My point is to say that the world is changing, and that assets of real value are now online assets, and not simply tangible ones. Estate planning lawyers will need to ask their clients about possible virtual assets and will need to account for those assets. We live in an information age. Information is the engine of economic growth and wealth in our country. We cannot ignore valuable virtual assets in our planning process.

What are some issues concerning estate planning for virtual assets? One issue is whether online accounts and files are really “property” that a person can “own.” For instance, some terms of service state that the user has no ownership in virtual property. This kind of term is most likely one that appears in the terms of service for an online game. What happens when a decedent has valuable in-game items? If there’s not enough value at stake, it may not be worth challenging, but a very valuable game account may someday lead to a challenge to such a term.

California Probate Code Section 62 defines “property” subject to a Probate Court’s jurisdiction in a broad way. It says, “‘Property’ means anything that may be the subject of ownership and includes both real and personal property and any interest therein.” I can foresee a case in which an executor or successor trustee seeks a court order stating that online items are “property” under this Section or its equivalent in another state and ordering the service provider to hand over control of the account to the executor or trustee. Someday, there may also be service providers willing to grant ownership rights, more likely perhaps in the context of a virtual world.

Another issue concerns privacy laws. If an account owner dies, a personal representative may not be able to simply call up the service provider and obtain a password to the decedent’s account. The service provider may have a privacy policy that prohibits turning over account information or content to a third party without a user’s consent. In that case, the service provider may refuse to allow the personal representative access. In that case, the answer may be a petition under Probate Code Section 850(a)(2)(D) for an order that the personal representative is entitled to assets in the possession of the service provider. Under California law, the service provider arguably has an obligation to surrender property of the decedent, but the service provider may want a court order authorizing turn over to protect itself from a claim of a privacy violation. Even if the decedent did not assert a privacy claim, government regulators might. Therefore, requiring a court order would seem to be a prudent course for a service provider.
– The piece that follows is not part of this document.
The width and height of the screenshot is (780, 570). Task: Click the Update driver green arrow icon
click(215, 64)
Finally, planners should consider the effect of cybercrime laws, like the Computer Fraud and Abuse Act, and terms of service. A service provider could take the position that if a personal representative finds the decedent’s password and uses it to access an account after death, the personal representative is gaining unauthorized access to the account in violation of the Computer Fraud and Abuse Act and the service’s terms of service. On the other hand, the personal representative could contend that he or she steps in the shoes of the decedent for purposes of authority to access the account. Nonetheless, the Nichols article suggests to service providers that they make plans for death and disability by allowing users to name a contingent authorized user who has the authority to access the account. In the absence of clear procedures for contingent authorized users to an account, it would be prudent for a personal representative to avoid simply accessing the account following the decedent’s death using the decedent’s password, and to obtain the court’s instructions permitting the access.